Greetings. I'm making a late reply.
I would like to know how to measure the performance of ksoftirqd, if OP could tell me how he got known the bottleneck is at ksoftirqd, please.
I'm asking because I'm using NIC scaling, but I don't know if it's working: https://github.com/raspberrypi/linux/bl ... caling.txt
The following info might be redundant for you guys, just jump when you already know it please
When the Ethernet chip receive a packet, it would directly write it to memory (e.g. DMA), then send a signal to CPU (e.g. interrupt).
However, under Linux, CPU at this point will not process the packet at once. It would schedule a plan about the packet, then go back to its own previous job.
At some time point in the future, the CPU would be idle, so she read the plan, start a kernel thread, and process the packet. This kernel thread is ksoftirqd.
In 32 bits official kernel, by default, the CPU core who received this packet's signal at the very beginning, would also do the ksoftirqd.
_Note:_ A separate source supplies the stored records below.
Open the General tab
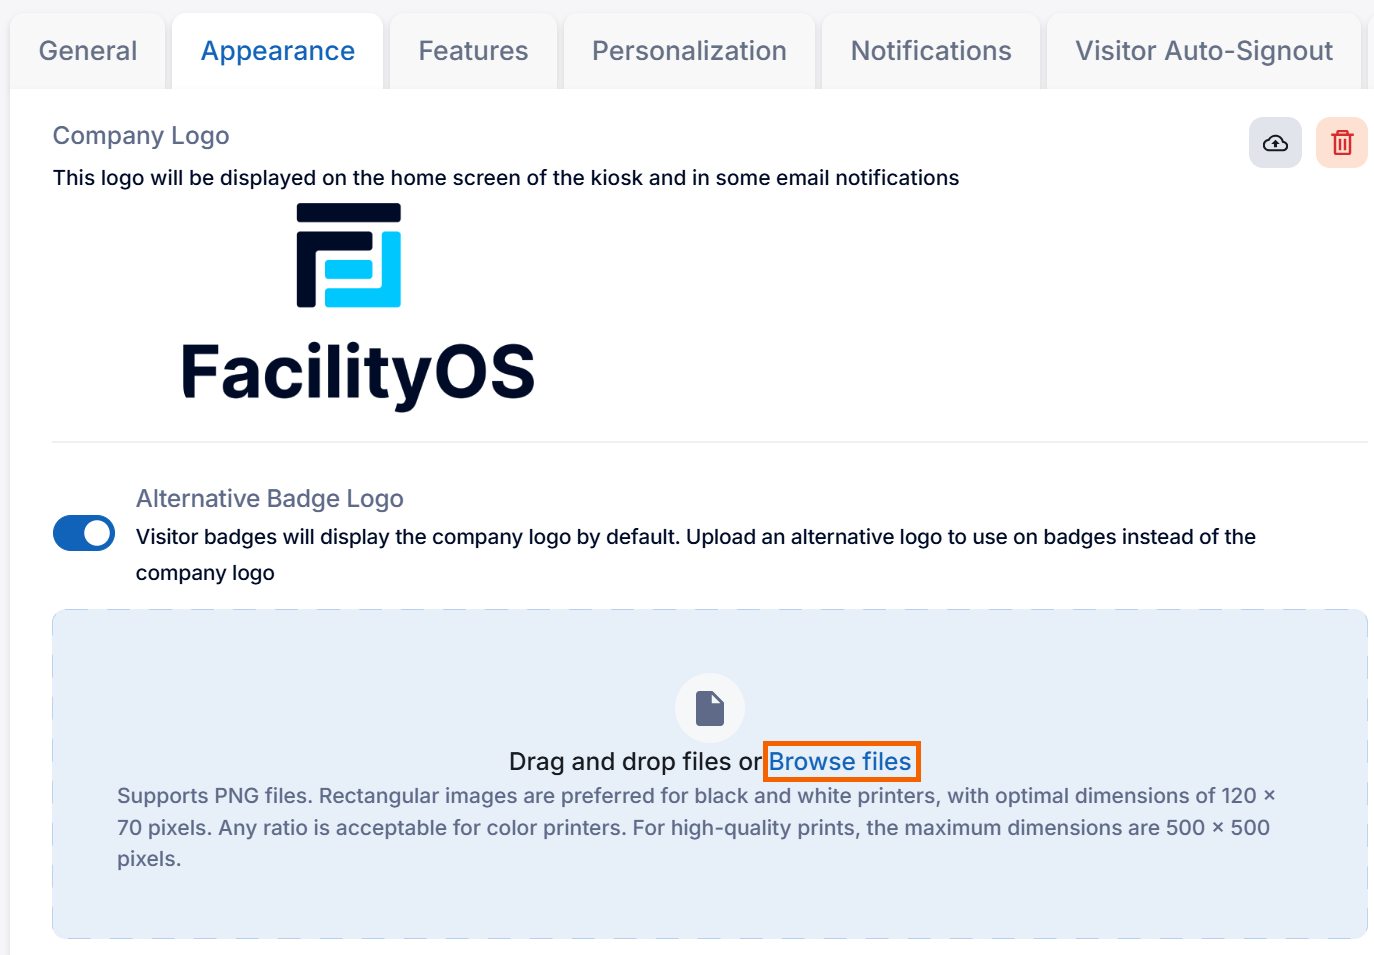Screen dimensions: 1374x955 87,50
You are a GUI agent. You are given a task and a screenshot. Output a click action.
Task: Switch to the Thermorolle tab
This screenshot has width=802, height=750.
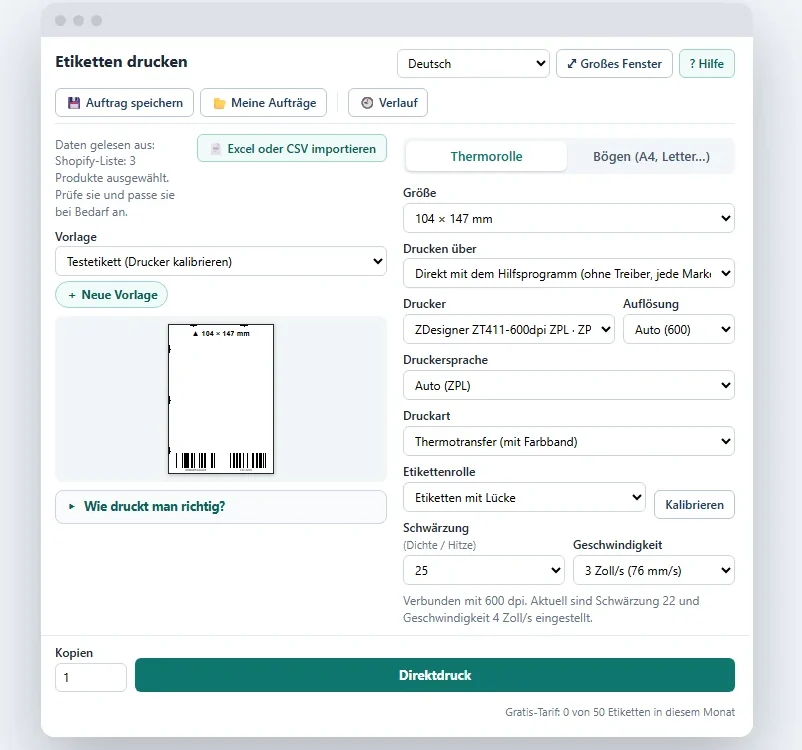(x=486, y=156)
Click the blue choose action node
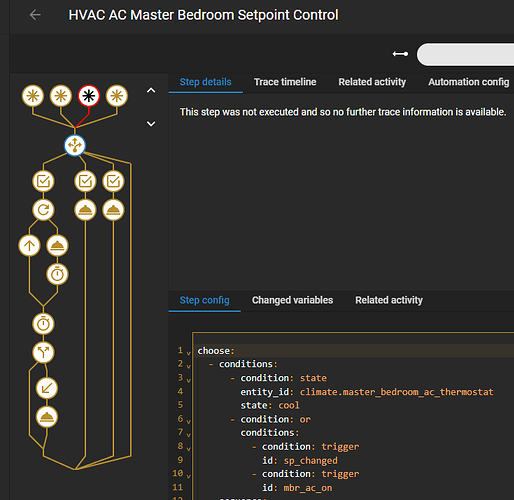The width and height of the screenshot is (514, 500). [75, 145]
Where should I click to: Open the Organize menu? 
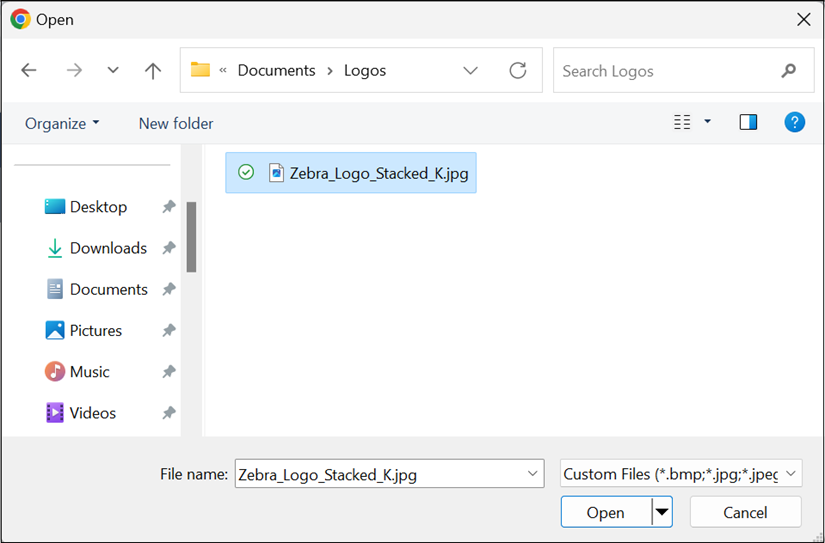62,123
This means even there are 4 cores, all Ethernet incoming processing goes to core zero.
There is a patch in official 64 bits kernel which would distribute the signal to all 4 cores: https://github.com/raspberrypi/linux/co ... ccbe8461e2
But I guess we won't get a official release in near future.
Then here comes another distributing solution, the Receive Packet Steering.
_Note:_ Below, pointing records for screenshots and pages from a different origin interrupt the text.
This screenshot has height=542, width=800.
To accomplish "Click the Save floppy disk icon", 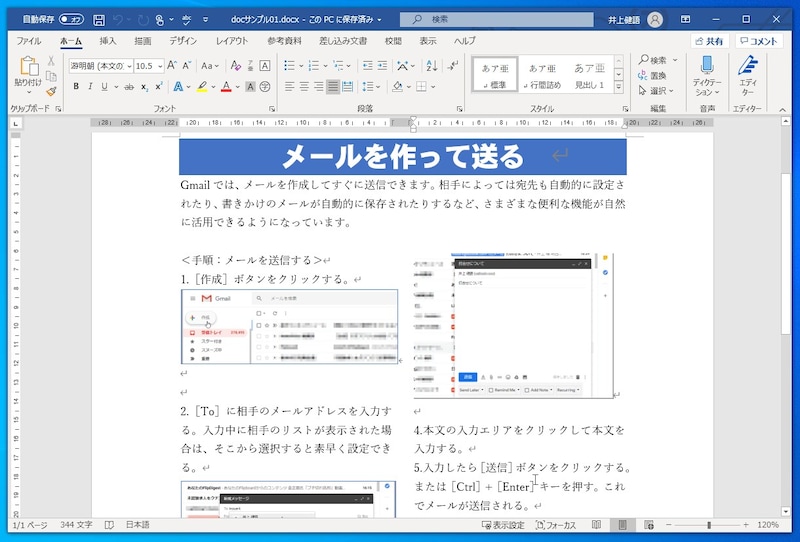I will click(x=100, y=19).
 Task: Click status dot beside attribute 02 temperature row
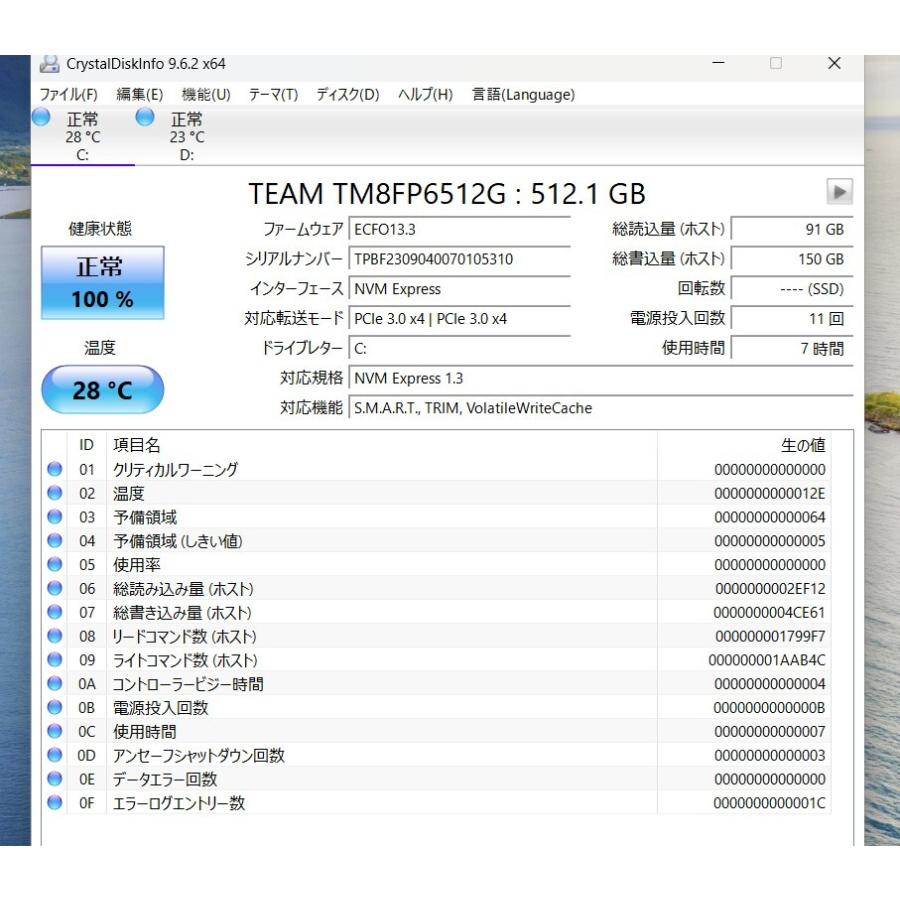tap(55, 493)
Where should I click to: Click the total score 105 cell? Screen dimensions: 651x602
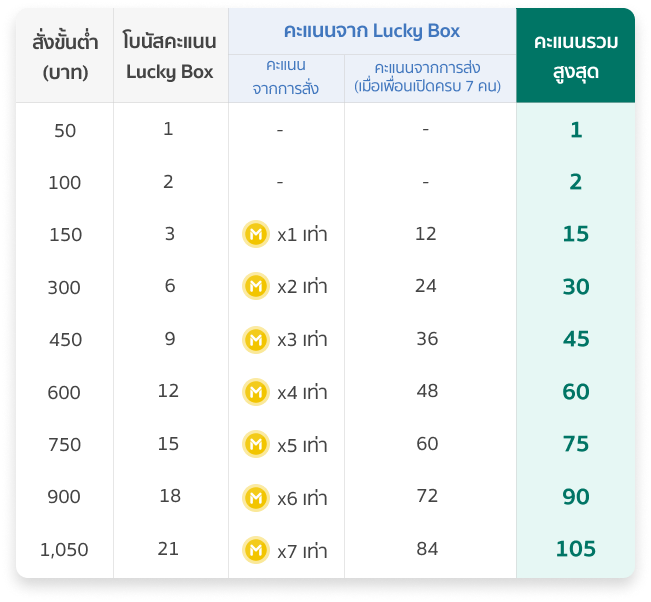(x=575, y=548)
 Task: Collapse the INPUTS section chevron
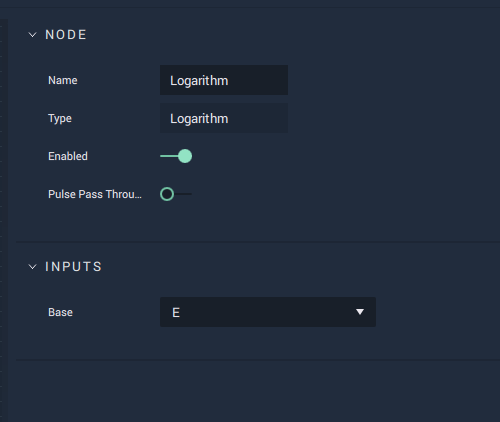point(32,267)
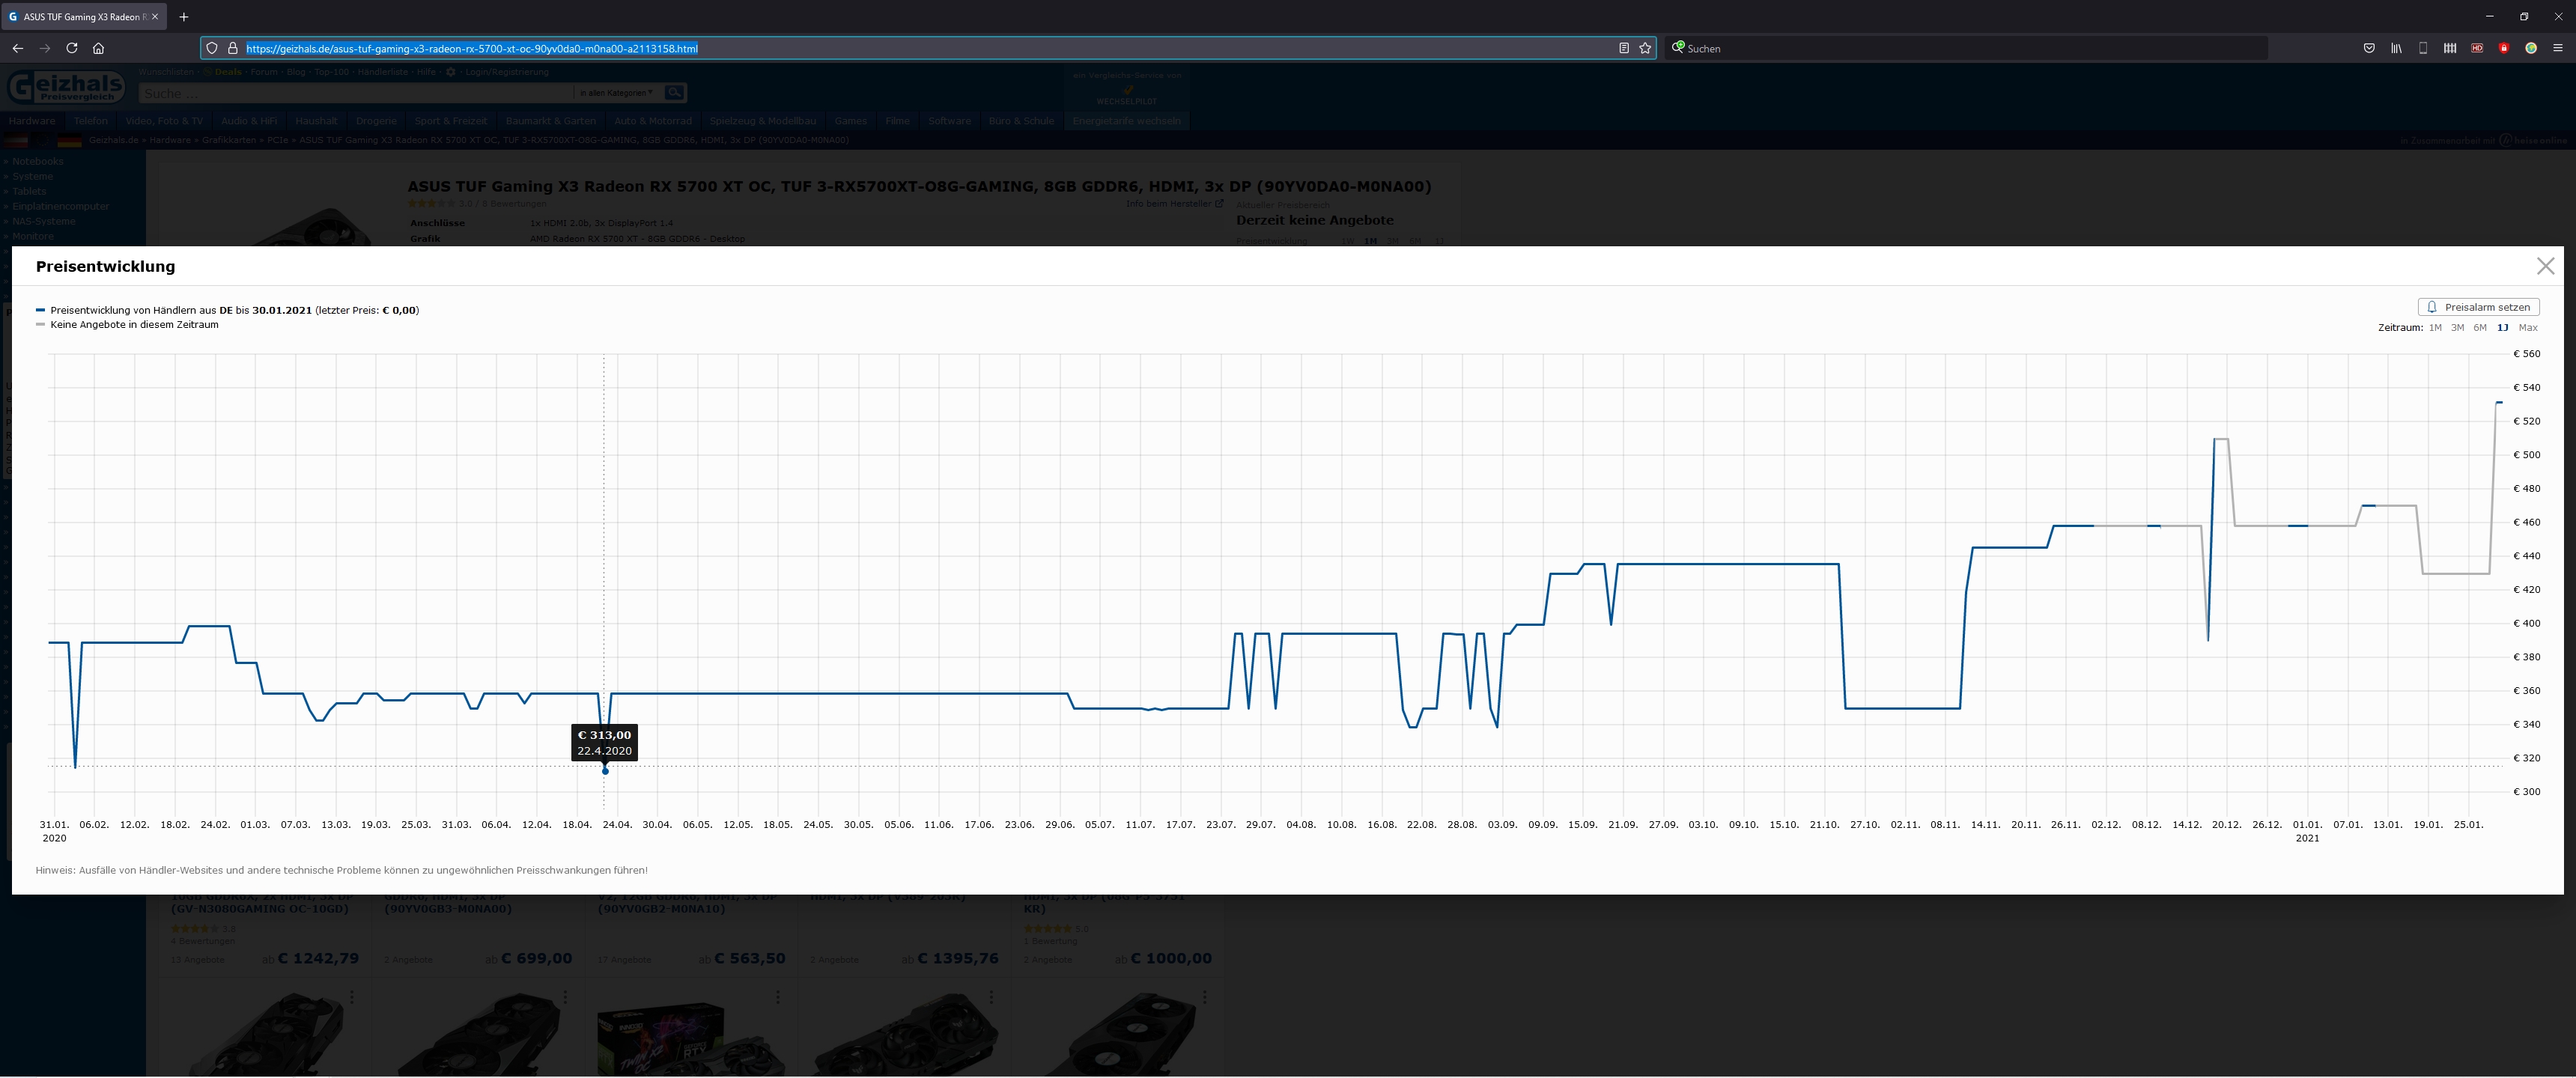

The idea is that when core zero making the plan, she plan the ksoftirq job to another core.
So even core zero receive all the signal, the actual processing would be distributing around all 4 cores.
Other detail and other technique could be found in that NIC scaling document at the beginning of this post.
I have a Pi 2 V1.1 router, who has a script like this:
Code: Select all
echo $SOCK_FLOW_ENTRIES > /proc/sys/net/core/rps_sock_flow_entries
echo $CPUS > /proc/sys/net/core/flow_limit_cpu_bitmap
for DEVICE in /sys/class/net/*
echo $CPUS > "$DEVICE/queues/rx-0/rps_cpus"
echo $SOCK_FLOW_ENTRIES > "$DEVICE/queues/rx-0/rps_flow_cnt"
I don't know if it really make a difference. So if you could tell me how to measure ksoftirqd performance, I would be happy.